(ИСХОДНЫЙ ТЕКСТ):
========================================

Вячеслав Бондаренко - лауреат конкурса «Новая библиотека» в номинации «Печатные издания» премии им. Ф.М. Достоевского 2020 года
ЛЕГЕНДА О «ПЫЛАЮЩЕМ ТАНКЕ»
Долгие годы после Великой Отечественной войны среди жителей Минска ходила легенда об одиноком советском танке, который летом 1941-го ворвался в захваченный немецко-фашистскими войсками город и, сея гибель среди врагов, вихрем промчался по минским улицам. Но существовал ли такой танк на самом деле, как звали членов его экипажа — на эти вопросы никто ответить не мог.
И только через 25 лет после Победы школьники отыскали скромного рабочего Минского моторного завода Дмитрия Малько, который, как оказалось, управлял «пылающим танком». Он и рассказал его историю.
В конце июня 1941 года старший сержант Малько служил механиком-водителем на танке Т-28. Это была мощная боевая машина, вооружённая пушкой и несколькими пулеметами.
Согласно приказу Дмитрий должен был перегнать танк в Могилёв, но недалеко от Минска попал во вражеское окружение. Времена были для Красной Армии трудные — фашисты теснили её на всех фронтах.

========================================

(ЗАДАНИЕ 1):
В строках ниже переименуй «label» в «caption», начиная со строки с «Open the PE» и заканчивая строкой с «Select the blue» включительно. Всё остальное оставь без изменений и выведи только эти строки.

========================================

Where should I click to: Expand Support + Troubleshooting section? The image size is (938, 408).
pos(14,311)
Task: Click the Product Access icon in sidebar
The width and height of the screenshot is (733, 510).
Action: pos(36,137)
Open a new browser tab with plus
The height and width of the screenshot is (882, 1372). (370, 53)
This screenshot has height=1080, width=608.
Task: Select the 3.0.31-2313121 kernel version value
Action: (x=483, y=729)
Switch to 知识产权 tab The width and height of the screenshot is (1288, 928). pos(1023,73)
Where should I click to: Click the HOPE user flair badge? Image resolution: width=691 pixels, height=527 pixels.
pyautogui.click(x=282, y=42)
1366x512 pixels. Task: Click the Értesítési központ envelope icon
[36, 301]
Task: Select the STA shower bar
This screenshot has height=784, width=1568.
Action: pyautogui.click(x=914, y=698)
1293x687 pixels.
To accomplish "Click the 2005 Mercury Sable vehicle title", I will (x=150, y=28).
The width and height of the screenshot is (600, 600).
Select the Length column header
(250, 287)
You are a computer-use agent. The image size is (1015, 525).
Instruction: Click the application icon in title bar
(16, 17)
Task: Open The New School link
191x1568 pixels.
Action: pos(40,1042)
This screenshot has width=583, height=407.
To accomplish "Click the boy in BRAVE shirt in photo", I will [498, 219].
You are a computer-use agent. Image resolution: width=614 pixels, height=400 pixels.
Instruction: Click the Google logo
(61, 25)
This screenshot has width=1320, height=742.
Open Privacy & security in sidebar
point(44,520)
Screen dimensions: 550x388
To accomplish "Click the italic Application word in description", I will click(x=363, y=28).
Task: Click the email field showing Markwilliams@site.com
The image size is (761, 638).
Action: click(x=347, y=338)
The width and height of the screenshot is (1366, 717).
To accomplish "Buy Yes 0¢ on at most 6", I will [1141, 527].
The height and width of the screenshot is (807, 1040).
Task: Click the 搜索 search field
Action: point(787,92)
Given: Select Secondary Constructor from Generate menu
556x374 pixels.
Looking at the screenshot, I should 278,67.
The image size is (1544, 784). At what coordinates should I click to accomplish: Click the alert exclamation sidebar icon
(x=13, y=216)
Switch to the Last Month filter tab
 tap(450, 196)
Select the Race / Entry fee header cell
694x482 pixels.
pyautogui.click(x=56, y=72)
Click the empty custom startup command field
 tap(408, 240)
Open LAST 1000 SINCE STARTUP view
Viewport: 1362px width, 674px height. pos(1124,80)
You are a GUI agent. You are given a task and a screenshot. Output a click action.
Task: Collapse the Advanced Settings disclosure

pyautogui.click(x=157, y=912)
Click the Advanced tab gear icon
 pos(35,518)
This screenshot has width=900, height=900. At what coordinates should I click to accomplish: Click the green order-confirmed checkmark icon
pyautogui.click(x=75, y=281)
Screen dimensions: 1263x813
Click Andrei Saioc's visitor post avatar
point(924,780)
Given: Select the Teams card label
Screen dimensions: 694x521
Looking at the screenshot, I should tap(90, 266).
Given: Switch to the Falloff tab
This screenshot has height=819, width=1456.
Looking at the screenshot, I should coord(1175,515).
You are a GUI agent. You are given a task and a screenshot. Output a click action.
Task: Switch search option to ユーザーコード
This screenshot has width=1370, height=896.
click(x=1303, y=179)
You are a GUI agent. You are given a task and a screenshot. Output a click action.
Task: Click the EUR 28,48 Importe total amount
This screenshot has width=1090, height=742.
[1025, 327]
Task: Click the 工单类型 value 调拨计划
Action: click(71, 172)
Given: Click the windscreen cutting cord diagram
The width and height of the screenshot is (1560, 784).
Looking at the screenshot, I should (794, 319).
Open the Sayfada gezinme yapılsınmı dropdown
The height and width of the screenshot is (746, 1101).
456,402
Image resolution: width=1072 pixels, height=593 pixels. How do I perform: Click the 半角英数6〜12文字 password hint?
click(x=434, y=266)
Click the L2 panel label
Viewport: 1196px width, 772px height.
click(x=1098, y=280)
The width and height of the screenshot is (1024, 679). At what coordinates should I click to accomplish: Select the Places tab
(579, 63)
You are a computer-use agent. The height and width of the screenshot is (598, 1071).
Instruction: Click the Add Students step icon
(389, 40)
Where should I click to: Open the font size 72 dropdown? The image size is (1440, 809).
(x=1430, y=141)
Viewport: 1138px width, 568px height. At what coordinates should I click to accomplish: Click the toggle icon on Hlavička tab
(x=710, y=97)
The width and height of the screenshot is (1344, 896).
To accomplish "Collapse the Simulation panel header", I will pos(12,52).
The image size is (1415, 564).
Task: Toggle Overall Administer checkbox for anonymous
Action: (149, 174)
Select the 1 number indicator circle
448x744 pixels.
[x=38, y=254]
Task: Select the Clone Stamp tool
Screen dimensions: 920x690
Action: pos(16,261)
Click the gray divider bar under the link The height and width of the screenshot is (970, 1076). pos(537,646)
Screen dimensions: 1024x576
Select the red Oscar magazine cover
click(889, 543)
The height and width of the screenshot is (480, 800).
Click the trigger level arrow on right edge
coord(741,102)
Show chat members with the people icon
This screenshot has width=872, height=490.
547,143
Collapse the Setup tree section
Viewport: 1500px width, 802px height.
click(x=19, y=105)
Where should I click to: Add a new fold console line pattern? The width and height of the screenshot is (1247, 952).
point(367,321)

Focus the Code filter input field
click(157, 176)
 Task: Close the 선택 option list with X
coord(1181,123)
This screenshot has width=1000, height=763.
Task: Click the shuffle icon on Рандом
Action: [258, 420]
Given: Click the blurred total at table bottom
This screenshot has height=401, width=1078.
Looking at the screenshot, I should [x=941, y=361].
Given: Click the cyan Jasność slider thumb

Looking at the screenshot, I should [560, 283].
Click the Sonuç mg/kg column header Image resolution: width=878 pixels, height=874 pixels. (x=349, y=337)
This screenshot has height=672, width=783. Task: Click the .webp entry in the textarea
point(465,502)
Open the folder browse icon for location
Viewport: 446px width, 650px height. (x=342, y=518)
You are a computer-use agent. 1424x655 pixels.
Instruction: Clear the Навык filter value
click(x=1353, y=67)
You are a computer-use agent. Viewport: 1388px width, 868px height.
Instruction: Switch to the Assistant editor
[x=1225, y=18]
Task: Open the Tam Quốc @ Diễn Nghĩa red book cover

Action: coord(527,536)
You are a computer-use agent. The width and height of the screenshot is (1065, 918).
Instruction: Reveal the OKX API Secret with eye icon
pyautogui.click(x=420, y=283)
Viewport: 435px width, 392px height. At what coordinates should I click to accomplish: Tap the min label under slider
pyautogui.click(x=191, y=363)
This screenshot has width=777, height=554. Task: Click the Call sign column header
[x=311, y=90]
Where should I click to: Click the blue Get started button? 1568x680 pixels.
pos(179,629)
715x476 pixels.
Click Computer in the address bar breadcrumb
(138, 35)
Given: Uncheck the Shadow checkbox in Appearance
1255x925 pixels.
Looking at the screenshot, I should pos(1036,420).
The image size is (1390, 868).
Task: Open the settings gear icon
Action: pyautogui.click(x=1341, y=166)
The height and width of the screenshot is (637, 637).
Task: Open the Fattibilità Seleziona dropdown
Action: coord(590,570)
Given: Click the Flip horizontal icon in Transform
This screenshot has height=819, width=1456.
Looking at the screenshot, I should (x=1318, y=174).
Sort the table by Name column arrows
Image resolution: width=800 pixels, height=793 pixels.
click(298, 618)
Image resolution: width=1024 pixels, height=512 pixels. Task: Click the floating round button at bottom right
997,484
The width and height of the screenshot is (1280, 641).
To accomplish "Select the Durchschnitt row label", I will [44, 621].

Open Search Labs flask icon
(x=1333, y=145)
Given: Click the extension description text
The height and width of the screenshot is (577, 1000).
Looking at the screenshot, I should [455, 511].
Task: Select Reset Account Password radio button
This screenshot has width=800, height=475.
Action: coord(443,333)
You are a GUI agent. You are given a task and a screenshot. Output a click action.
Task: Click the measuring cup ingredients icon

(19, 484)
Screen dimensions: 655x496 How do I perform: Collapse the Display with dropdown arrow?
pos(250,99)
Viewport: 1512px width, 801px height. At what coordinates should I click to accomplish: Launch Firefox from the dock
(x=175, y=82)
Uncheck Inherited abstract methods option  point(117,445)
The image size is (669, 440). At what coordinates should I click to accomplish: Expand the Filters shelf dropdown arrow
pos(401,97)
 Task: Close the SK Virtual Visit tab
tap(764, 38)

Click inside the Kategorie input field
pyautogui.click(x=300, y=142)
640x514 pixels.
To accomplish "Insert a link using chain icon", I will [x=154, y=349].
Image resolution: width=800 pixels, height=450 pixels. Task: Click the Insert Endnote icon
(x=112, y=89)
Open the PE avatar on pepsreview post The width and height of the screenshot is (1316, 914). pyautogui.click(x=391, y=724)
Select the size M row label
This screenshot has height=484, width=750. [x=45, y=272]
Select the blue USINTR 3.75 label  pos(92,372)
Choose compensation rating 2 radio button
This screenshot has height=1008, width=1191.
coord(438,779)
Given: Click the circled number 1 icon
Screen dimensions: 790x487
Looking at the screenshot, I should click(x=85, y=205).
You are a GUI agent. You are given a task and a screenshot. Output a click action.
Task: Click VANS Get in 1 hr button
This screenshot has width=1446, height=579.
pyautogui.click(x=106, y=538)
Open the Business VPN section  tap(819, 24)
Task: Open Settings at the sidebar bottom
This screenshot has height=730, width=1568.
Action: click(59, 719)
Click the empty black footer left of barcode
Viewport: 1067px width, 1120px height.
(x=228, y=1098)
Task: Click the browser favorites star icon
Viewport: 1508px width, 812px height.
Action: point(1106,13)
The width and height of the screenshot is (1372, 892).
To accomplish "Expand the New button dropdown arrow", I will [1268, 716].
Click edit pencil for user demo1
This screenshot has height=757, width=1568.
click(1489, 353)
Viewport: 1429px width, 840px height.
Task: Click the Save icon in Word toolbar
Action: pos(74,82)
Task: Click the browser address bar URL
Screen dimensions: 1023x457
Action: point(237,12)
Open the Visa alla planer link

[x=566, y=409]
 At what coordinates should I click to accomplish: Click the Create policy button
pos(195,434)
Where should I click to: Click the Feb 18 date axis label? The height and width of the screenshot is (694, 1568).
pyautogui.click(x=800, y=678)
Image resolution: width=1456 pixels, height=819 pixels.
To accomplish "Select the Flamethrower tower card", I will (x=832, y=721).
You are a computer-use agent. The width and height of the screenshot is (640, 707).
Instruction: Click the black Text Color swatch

========================================

(ЗАДАНИЕ 2):
Пожалуйста, верни дословно фрагмент текста о «пылающем танке» от «Согласно приказу Дмитрий» до «на всех фронтах.» включительно.

(ОТВЕТ К ЗАДАНИЮ 1):
Open the PE avatar on pepsreview post The width and height of the screenshot is (1316, 914). pyautogui.click(x=391, y=724)
Select the size M row caption
This screenshot has height=484, width=750. [x=45, y=272]
Select the blue USINTR 3.75 caption  pos(92,372)

(ОТВЕТ К ЗАДАНИЮ 2):
Согласно приказу Дмитрий должен был перегнать танк в Могилёв, но недалеко от Минска попал во вражеское окружение. Времена были для Красной Армии трудные — фашисты теснили её на всех фронтах.